### Description of the task
Please copy every line with the string "target" from the entries below.
###
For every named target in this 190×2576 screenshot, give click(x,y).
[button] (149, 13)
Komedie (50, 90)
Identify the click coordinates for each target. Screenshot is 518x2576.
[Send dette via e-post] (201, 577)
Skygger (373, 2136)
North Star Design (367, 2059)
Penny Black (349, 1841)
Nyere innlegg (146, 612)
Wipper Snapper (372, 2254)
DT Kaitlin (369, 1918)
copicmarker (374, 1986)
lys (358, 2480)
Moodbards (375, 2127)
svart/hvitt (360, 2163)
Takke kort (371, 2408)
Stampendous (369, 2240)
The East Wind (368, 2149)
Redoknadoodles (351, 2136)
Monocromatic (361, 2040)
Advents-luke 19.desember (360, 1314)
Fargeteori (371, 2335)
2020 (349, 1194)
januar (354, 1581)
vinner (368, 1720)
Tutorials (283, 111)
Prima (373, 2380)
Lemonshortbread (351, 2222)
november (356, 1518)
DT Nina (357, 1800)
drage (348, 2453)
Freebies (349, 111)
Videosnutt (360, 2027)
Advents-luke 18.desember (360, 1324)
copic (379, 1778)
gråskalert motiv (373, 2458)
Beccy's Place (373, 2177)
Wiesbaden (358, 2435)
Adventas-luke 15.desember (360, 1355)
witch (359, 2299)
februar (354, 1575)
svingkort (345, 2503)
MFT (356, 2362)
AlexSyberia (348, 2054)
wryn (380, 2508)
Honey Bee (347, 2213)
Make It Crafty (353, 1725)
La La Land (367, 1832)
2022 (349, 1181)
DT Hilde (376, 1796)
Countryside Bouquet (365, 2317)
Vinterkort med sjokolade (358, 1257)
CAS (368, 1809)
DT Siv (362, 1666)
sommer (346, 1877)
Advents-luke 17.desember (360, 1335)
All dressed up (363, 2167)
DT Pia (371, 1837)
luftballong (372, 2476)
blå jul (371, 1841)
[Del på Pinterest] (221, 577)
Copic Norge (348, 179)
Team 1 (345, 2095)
###
### Finished exercise
For every named target in this 190×2576 screenshot, give click(x,y).
Identify the click coordinates for each target. Screenshot is 518x2576.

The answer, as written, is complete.